In single-variable calculus, you find a derivative to determine how a function changes as its variable changes. In multivariable calculus, partial derivatives help us understand how the function changes with respect to one variable, keeping the other constant. This concept is crucial in fields where multiple factors influence outcomes, like physics, economics, and engineering.

• The first variable, \( b \), can be held constant while examining changes with \( m \) and vice versa.
• Each variable's partial derivative shows its own direct influence on the function's value, independent of the other variables at any moment.

This foundational understanding sets the stage for using techniques like the chain rule and differentiation rules in more complex derivative problems.

The chain rule in calculus is essential when differentiating composite functions. In our example, we have terms like \((2m + b - 8)^2\) and \((3m + b - 9)^2\) in the function \( f(b, m) \). These are composite functions because they contain expressions in \( m \) and \( b \) raised to a power.

When finding a partial derivative of these terms, we apply the chain rule. This involves taking the derivative of the outer function and multiplying it by the derivative of the inner function:

• For \((2m + b - 8)^2\), the derivative is found by first differentiating \((u^2)\) to get \(2u\) where \(u = 2m + b - 8\), then multiplying by the derivative of \(u\) with respect to the chosen variable.
• The expression \((3m + b - 9)^2\) is handled similarly, emphasizing that regardless of the complexity of a composite function, the chain rule methodically breaks down its differentiation into manageable steps.

This approach simplifies the problem, reducing errors and making computations clearer, especially in multivariable calculus.
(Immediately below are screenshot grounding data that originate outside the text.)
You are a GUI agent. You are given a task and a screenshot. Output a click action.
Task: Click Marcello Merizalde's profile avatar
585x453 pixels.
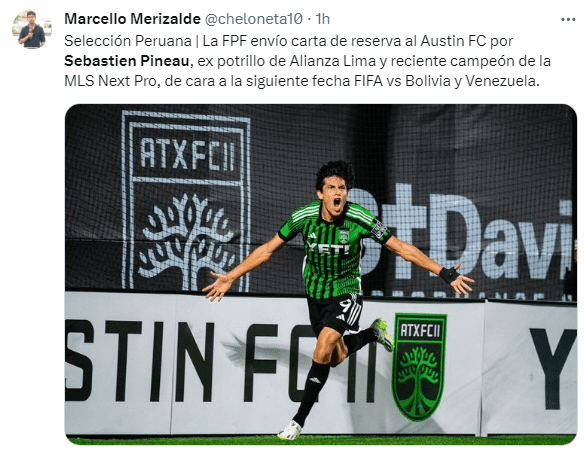31,29
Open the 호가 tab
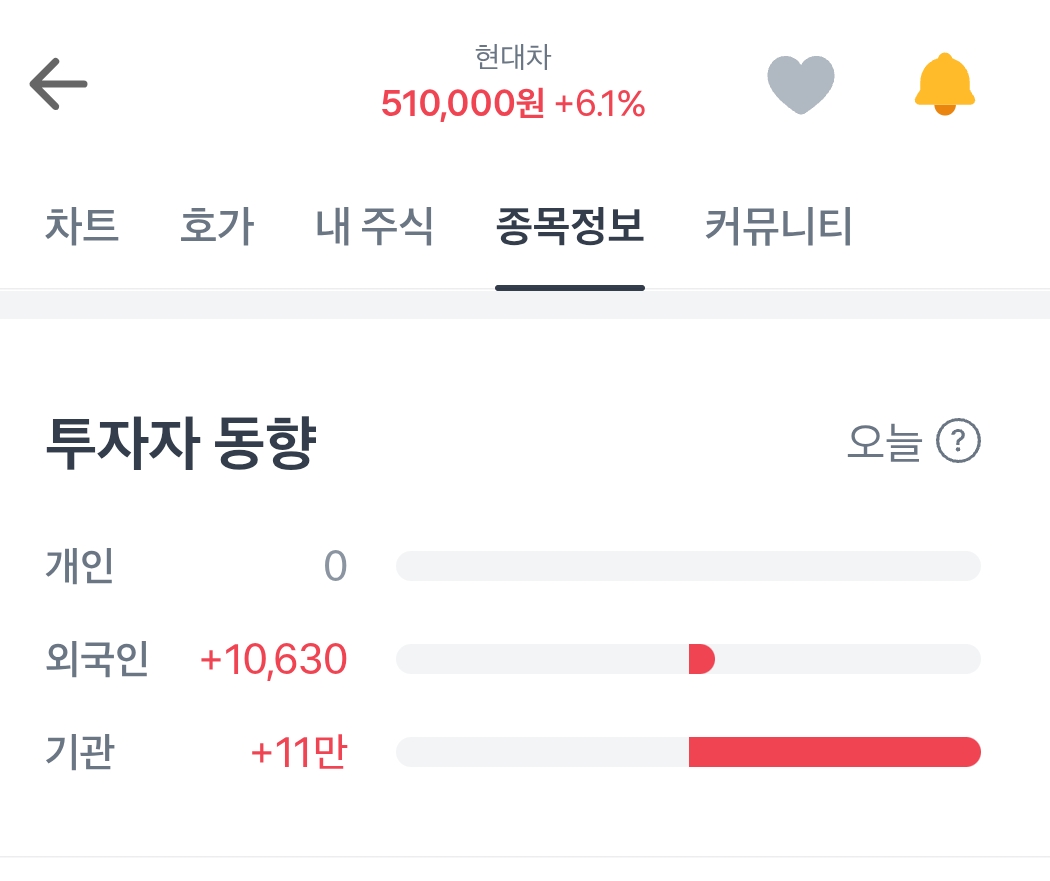 216,227
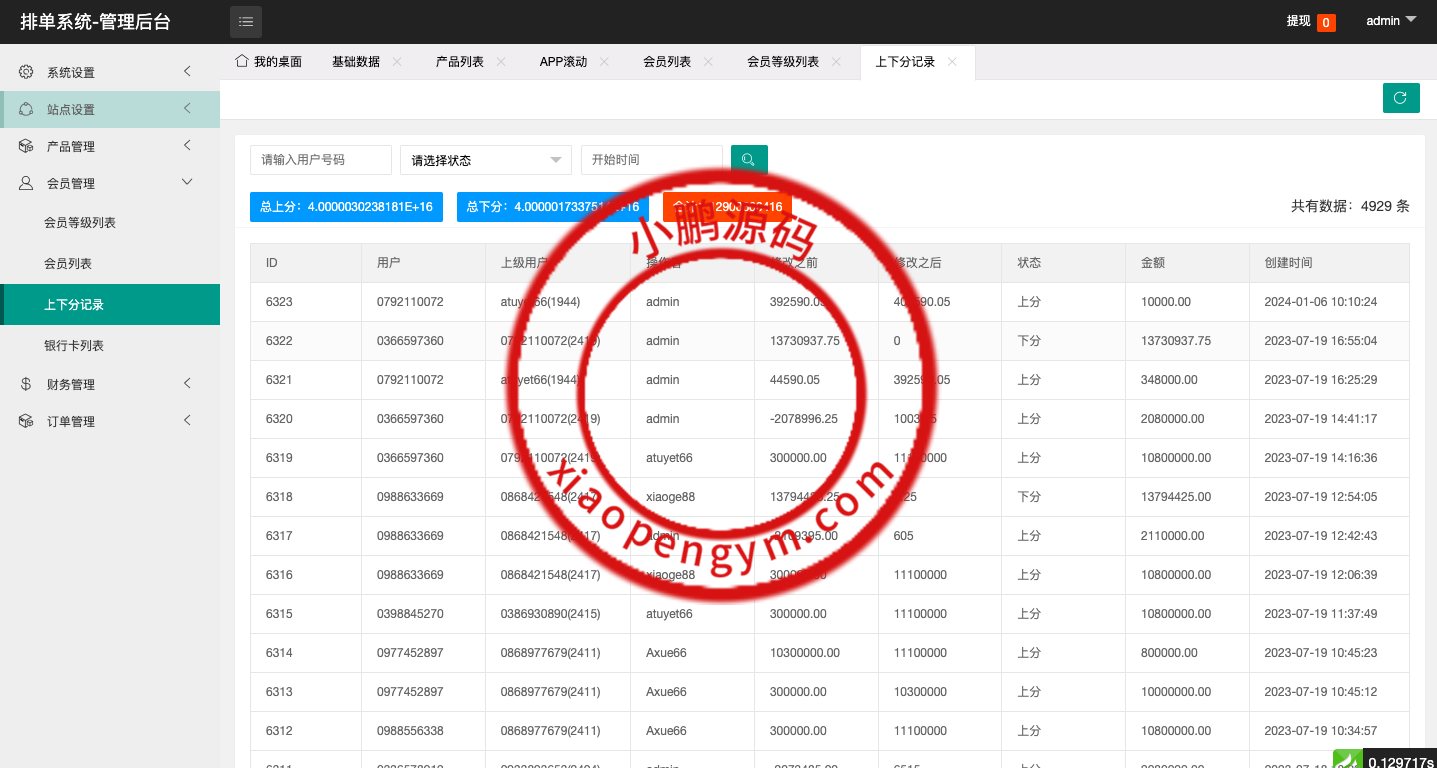The width and height of the screenshot is (1437, 768).
Task: Open 银行卡列表 in the sidebar
Action: (x=74, y=345)
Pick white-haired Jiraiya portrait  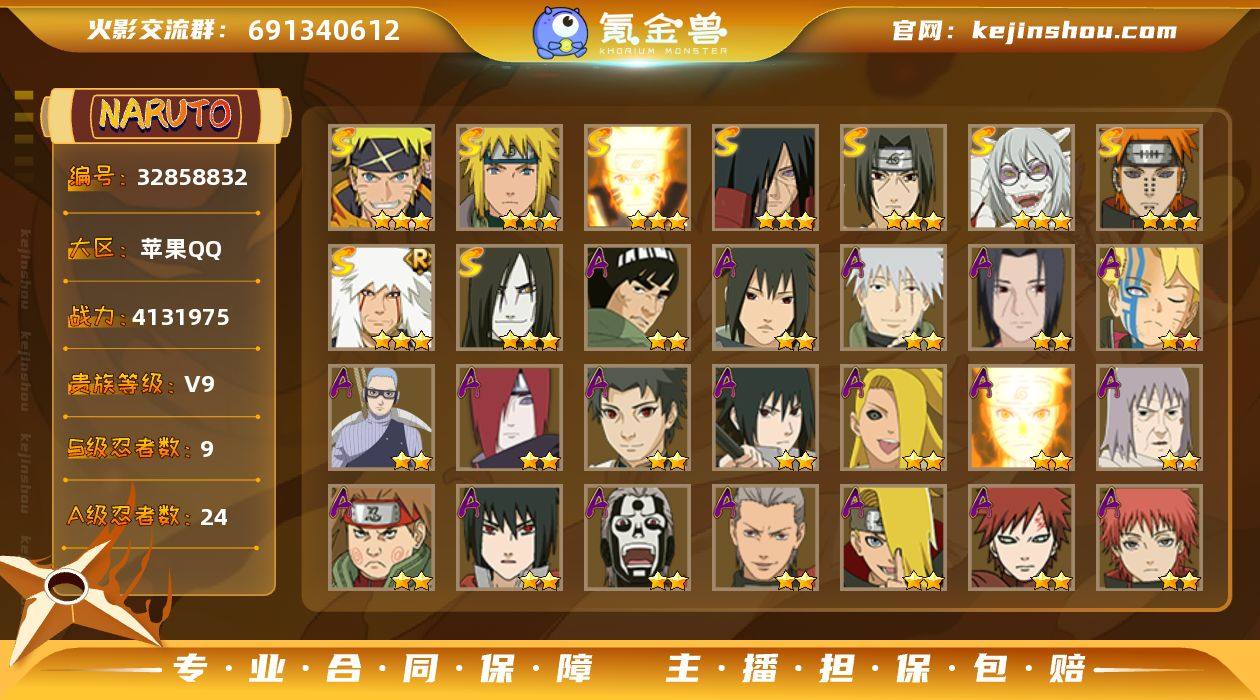[x=382, y=298]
In the context of our exercise, understanding differentiation rules is key to finding partial derivatives of the given function. We apply basic rules of differentiation to each term of the function \( f(b, m) \).

For example:

• The term \( 5m^2 \) becomes \( 10m \) when differentiating with respect to \( m \), using the power rule which states that the derivative of \( ax^n \) is \( n \, ax^{n-1} \).
• The term \( -mb^2 \) becomes \( -2mb \) when differentiating with respect to \( b \), employing both the power rule and treating \( m \) as a constant.
• Constant terms like \(-3b\) become \(-3\) when differentiated with respect to \( b \). If we differentiate it with respect to \( m \), it will be zero since it does not contain \( m \).

These rules highlight the systematic approach to tackling terms independently, an efficient strategy for solving more comprehensive derivative problems. Comprehending and applying such differentiation rules are vital, not just for theoretical understanding but also for practical problem-solving in mathematics and its applications.